The crux of the debate today centers around universal health care and the merits of its application and delivery. As with anything, all systems have an up and downside. Nothing is 100% coverage, 100% satisfaction for everyone.
Universal Care – Britain, Sweden, and Canada among others have it. Key arguments for it center on the “universality” of coverage. All equal, all covered. Medical professionals would be able to concentrate on healing rather than on insurance procedures. Free medical services would also give patients the incentive to practice preventive medicine and hopefully address medical concerns in their nascent stages. Plus, people with pre-existing conditions would still be able to receive health coverage.

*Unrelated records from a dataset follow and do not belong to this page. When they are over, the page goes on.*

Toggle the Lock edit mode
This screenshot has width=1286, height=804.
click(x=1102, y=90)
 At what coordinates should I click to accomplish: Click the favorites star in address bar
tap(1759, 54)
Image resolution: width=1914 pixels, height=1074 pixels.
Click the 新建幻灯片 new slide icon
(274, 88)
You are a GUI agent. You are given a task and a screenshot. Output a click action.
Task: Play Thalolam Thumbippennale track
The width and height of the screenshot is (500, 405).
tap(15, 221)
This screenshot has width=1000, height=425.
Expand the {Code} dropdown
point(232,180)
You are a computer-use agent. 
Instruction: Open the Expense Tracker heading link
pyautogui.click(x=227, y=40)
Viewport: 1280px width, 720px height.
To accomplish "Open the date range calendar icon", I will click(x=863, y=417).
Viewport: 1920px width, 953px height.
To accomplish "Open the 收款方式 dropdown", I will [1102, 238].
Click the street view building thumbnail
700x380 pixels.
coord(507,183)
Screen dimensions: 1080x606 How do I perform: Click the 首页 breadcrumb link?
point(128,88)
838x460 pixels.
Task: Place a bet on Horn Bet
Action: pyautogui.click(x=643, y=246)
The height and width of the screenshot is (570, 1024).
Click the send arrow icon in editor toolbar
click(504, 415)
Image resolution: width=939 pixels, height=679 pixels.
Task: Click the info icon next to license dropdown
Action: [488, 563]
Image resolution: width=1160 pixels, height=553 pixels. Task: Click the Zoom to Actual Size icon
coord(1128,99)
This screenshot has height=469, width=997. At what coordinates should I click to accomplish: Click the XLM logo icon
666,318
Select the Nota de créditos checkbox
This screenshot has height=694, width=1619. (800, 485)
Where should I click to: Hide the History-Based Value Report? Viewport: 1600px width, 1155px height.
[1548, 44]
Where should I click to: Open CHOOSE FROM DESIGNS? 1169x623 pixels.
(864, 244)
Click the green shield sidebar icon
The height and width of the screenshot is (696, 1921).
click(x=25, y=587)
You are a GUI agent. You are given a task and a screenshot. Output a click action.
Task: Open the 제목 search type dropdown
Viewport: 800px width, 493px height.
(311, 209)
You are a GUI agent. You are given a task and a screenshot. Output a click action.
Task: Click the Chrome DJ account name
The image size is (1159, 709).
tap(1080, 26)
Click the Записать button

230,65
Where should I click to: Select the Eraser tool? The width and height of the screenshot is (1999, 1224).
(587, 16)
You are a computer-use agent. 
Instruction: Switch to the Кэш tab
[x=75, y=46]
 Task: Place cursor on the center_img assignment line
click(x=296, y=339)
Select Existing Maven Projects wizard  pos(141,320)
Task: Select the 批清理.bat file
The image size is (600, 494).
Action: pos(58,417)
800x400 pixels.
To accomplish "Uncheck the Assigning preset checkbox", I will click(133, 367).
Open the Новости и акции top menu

Arguments against universal care focus on months of waiting for surgeries, the availability of only a fraction of MRIs or other high-tech services, the government deciding which medicine is available to consumers, and even the blocking of the private consumption of medicine should the customer opt to pay out of pocket. On the whole, universal care doesn’t come without a price-tag. Taxes would be levied or spending cut from other areas … education, defense, etc.
Now, countries with universal health care do not necessarily have better medical care. This is especially true when comparing the quality of care to the U.S. A common argument in favor of universal health care is those supporting it cite longer life expectancies than those in the U.S. This is exactly where the difference between heath care and medical care comes in. Medical care is what Dr’s can do for you. Health care again is what you do for yourself.
Fact – the U.S. has higher obesity, cholesterol, high-risk activity rates than most of the developed world. A Dr. could counsel you til he’s blue in the face but what you do determines the outcome. Americans live more risky and that wouldn’t change with universal health care because that has nothing to do with health care. I have had health care all my life. During my 20’s I think I went to the Dr. 4 times. Had I had universal health care would that have changed?
It is fine to debate the merits of either system and the economics behind them, but comparing one country with universal health care to the U.S. and assuming this model could be replicated does not take into account that the Swede and the American live inherently different lifestyles.